Under Mont. Code. Ann. § 27-1-411(2), specific performance is an equitable remedy that is applicable when pecuniary compensation for a defendant's failure to perform pursuant to the terms of a contract fails to afford adequate relief. The Montana statute also provides that specific performance may be compelled where, as here, "it has been expressly agreed in writing, between the parties to the contract, that specific performance thereof may be required by either party or that damages shall not be considered adequate relief." Mont. Code Ann. § 27-1-411(4). See also Hanson v. Hayes (In re Hayes), 2010 WL 2025516, *6-8 (Bankr. D. Mont. May 19, 2010) (recognizing operation of § 27-1-411(4)). And, under Mont. Code Ann. § 27-1-419, a court presumes that a breach of a contract involving the sale of land cannot be relieved adequately by pecuniary compensation. See Boyne USA, Inc. v. Spanish Peaks Devel., LLC, 292 P.3d 432, 444 (Mont. 2013); see also McDonald v. Cosman, 6 P.3d 956, 958 (Mont. 2000) ("Contracts for the sale of real property are specifically enforceable because `[i]t is to be presumed that the breach of an agreement to transfer real property cannot be adequately relieved by pecuniary compensation.' Section 27-1-419, MCA"); Double AA Corp. v. Newland & Co., 905 P.2d 138, 141 (Mont. 1995).
The decision of the Montana Supreme Court clearly and unambiguously held that the Powell County District Court correctly determined Davidson and Ide were entitled to specific performance of their respective Buy-Sell Agreements. The RETAC incorporated into the Buy-Sell Agreements expressly provided for that remedy and result, and the Montana statutory provisions apply.
The Montana Supreme Court's ruling on this aspect of the dispute is preclusive and cannot be relitigated. Mont. Dep't. of Labor & Indus. v. Neff (In re Neff), 2013 WL 6713071 (Bankr. D. Mont. Dec. 19, 2013), holds that, under the Full Faith and Credit Act, the court will apply the preclusion law of the state in which the judgment originates. In Montana, the test for preclusion is (1) was the issue decided in the prior adjudication identical to the one presented in the action in question; (2) was there a final decision on the merits; and (3) was the party against whom collateral estoppel is asserted a party or in privity to a party to the prior adjudication. Id. at *7 (citing In re Houston, 2008 WL 5971043 (Bankr. D. Mont. 2008)).
As discussed further below, it is significant that the operative underlying decision granting specific performance was entered by the Powell County District Court on June 9, 2017, prior to Debtors filing their chapter 13 petition.
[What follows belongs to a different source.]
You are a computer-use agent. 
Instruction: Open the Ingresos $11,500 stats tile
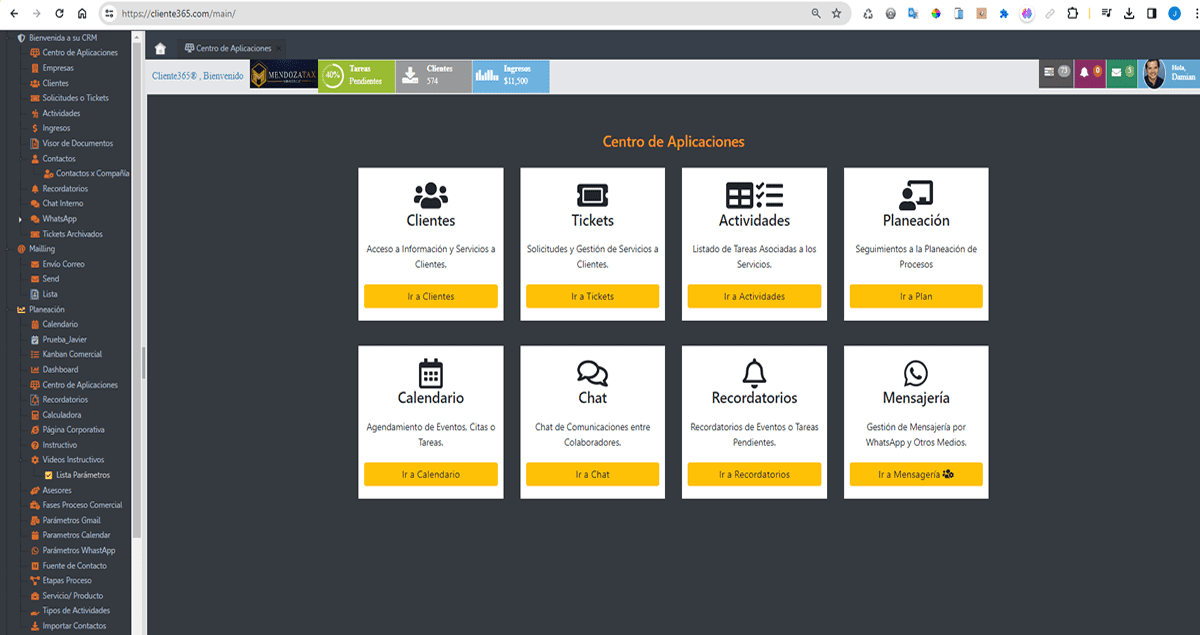(x=510, y=75)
After this Court ordered that the state court process could continue to conclusion, the post-bankruptcy affirmance by the Montana Supreme Court validated that prebankruptcy decision.
As noted, Debtors' Amended Plan characterizes the Buy-Sell Agreements executed on June 30, 2016, as executory contracts and proposes to reject the same. Doc. No. 126 at 3. The Court finds and concludes that this characterization is incorrect.
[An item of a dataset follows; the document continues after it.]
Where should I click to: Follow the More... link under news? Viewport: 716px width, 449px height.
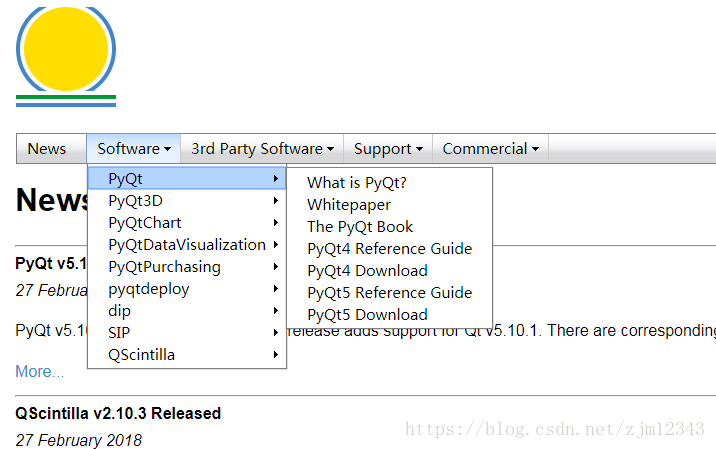40,371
Cases such as Benevides v. Alexander (In re Alexander), 670 F.2d 885 (9th Cir. 1982); In re Hertz, 536 B.R. 434 (Bankr. C.D. Cal. 2015); and Zeiler v. Matt (In re Matt), 2013 WL 2250300 (Bankr. D. Mont. May 22, 2013), address the applicability of § 365(a) rejection to a real estate purchase contract. Hertz recognized that, within the Ninth Circuit, the "Countryman" definition
The case law makes it clear that within the Ninth Circuit, the distinction between performance and tender of performance can be critical in determining whether a real estate contract is executory and capable of being rejected. However, here, the Court is presented with more than unfulfilled Buy-Sell Agreements. In this case, there is a pre-petition decision and order by the Powell County District Court that specific performance would be compelled. And, thus, this situation falls outside the Hertz, Matt, and Alexander analysis. Indeed, in cases in which specific performance had been ordered prior to bankruptcy, courts have concluded there is no executory contract.
For example, in In re Smith, 269 B.R. 629 (Bankr. E.D. Tex. 2001), purchasers of real estate sought relief from the § 362(a) stay in order to enforce a pre-petition judicial decree mandating the specific performance of a land sale contract by debtors, and "to preclude any rejection of that contract" by debtors. Id. at 630. The transaction was documented with an earnest money contract executed by the debtors and buyers. It was scheduled for closing but, prior to that time, the debtors informed the listing broker that they were unwilling to consummate the sale. The buyers appeared at closing with certified funds to complete the purchase as per the contract, but debtor failed to appear. The purchasers thereafter brought a lawsuit, and the state court entered an order of specific performance requiring the debtors to convey the property. The debtors thereafter filed a chapter 13 petition. Prior to any plan confirmation hearing, the purchasers brought motions to forbid rejection of the contract and to obtain stay relief in order to enforce the state court order. The debtors objected to both motions contending the earnest money contract was an executory contract which could be properly rejected under § 365 and § 1322(b)(7). Id. at 630.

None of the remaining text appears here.